##### Input material

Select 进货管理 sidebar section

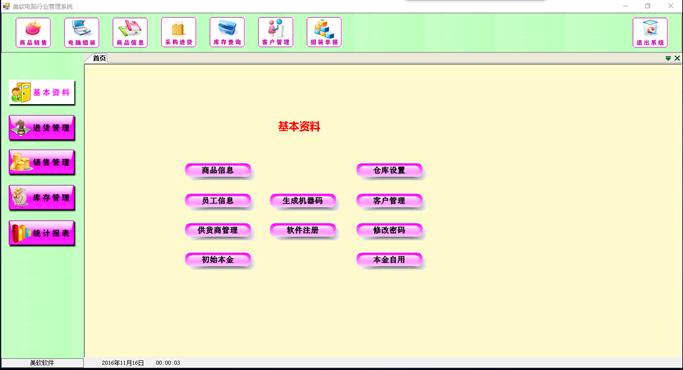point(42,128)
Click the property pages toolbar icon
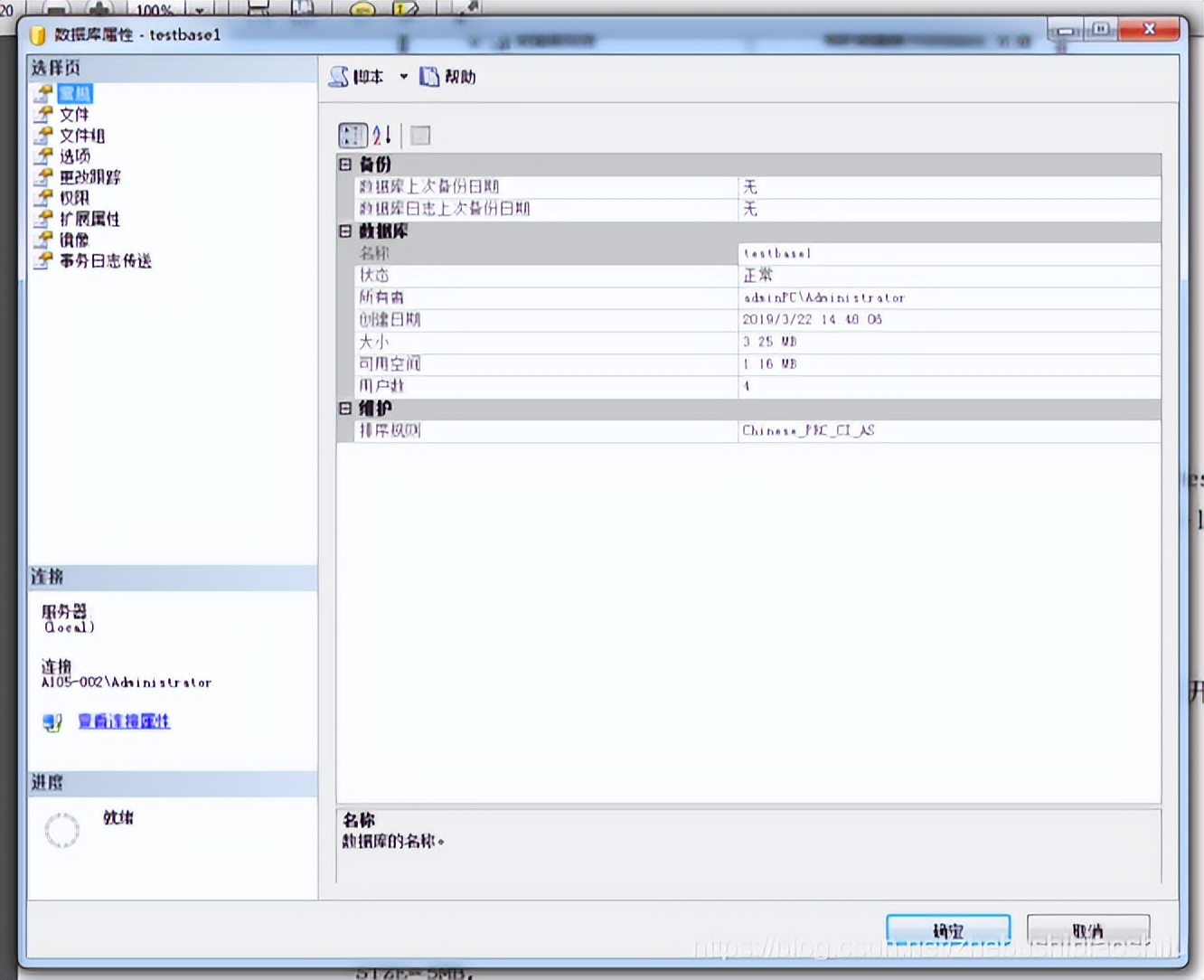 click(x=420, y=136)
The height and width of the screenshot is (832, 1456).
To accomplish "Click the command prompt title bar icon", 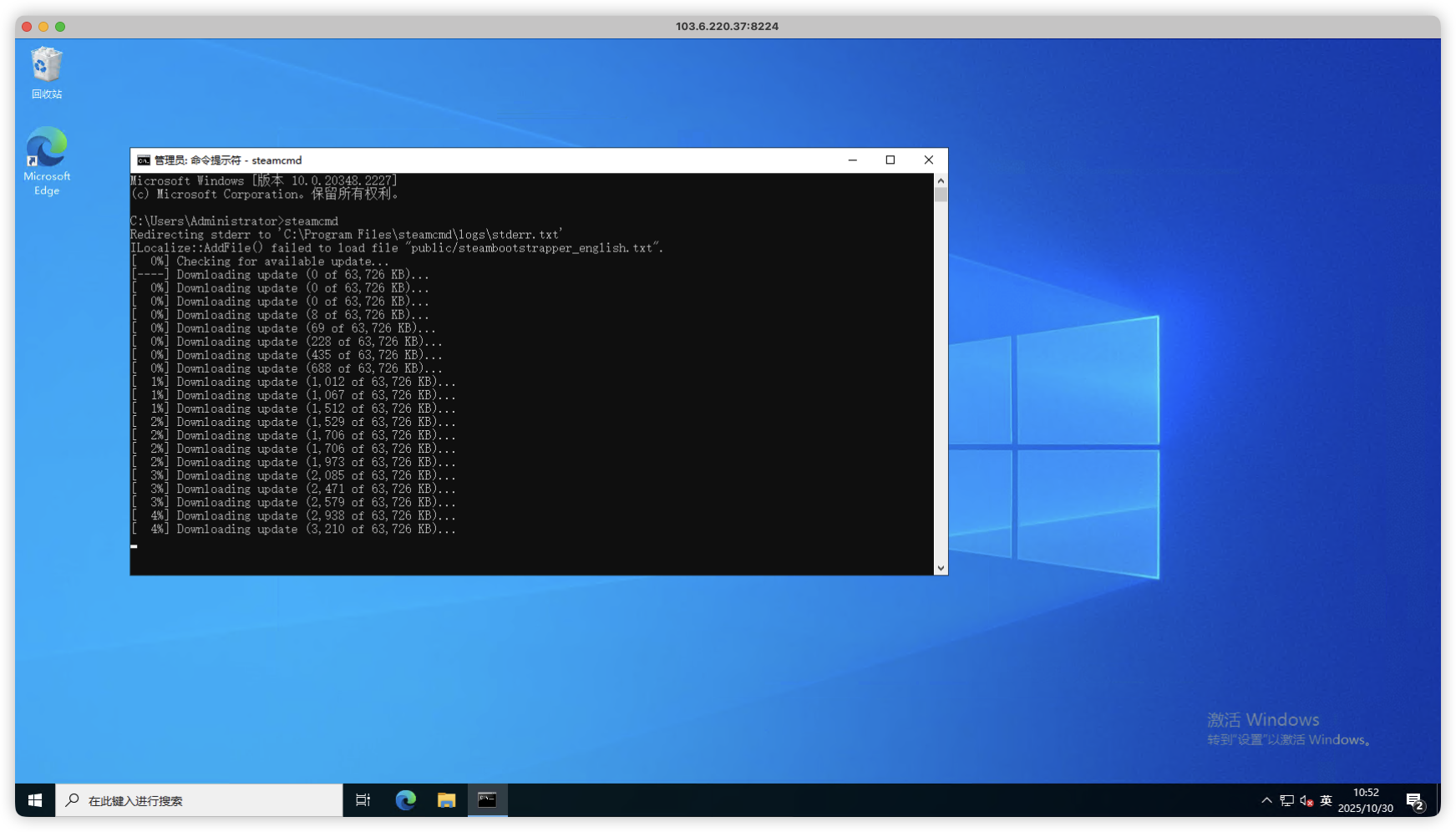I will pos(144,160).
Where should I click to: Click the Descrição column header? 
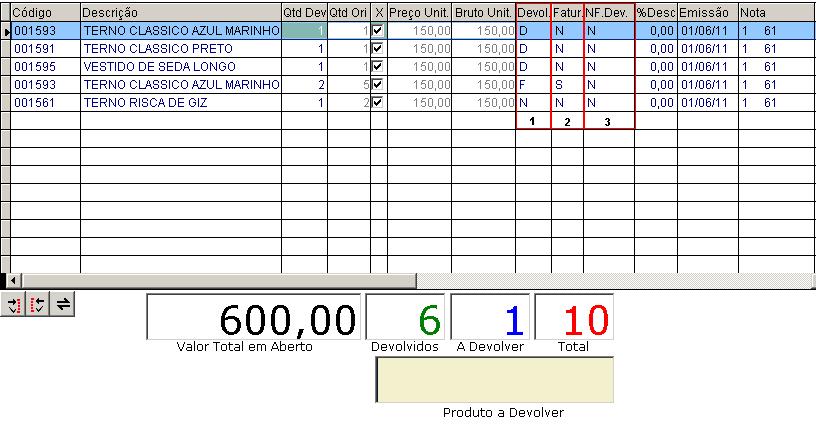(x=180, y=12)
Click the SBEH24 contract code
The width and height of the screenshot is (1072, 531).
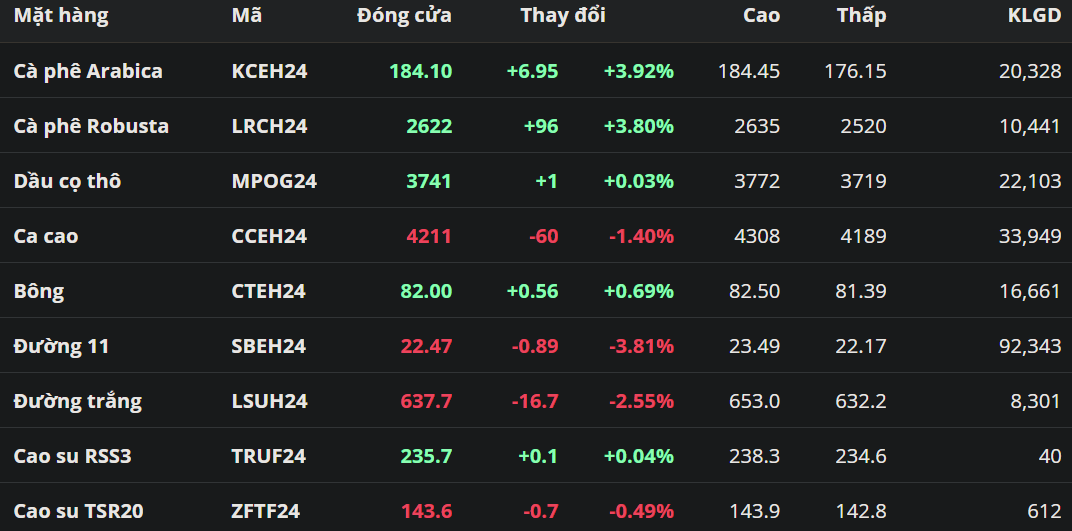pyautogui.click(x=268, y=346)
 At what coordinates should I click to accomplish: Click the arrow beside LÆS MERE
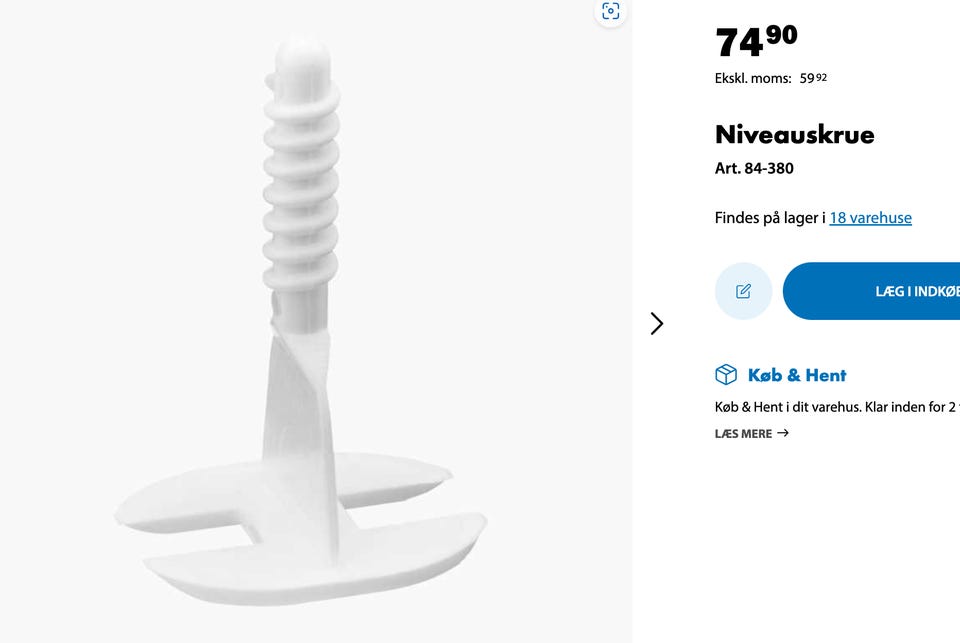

##########

▶ **Exercise instructions**: Only the lines from the one containing "Where should I" through the final line of the material should appear in the answer, copied exactly and without any picture.

▶ **Final answer**:
Where should I click to: Click the Descrição column header? 
(x=180, y=12)
Click the SBEH24 contract code
The width and height of the screenshot is (1072, 531).
pyautogui.click(x=268, y=346)
 At what coordinates should I click to accomplish: Click the arrow beside LÆS MERE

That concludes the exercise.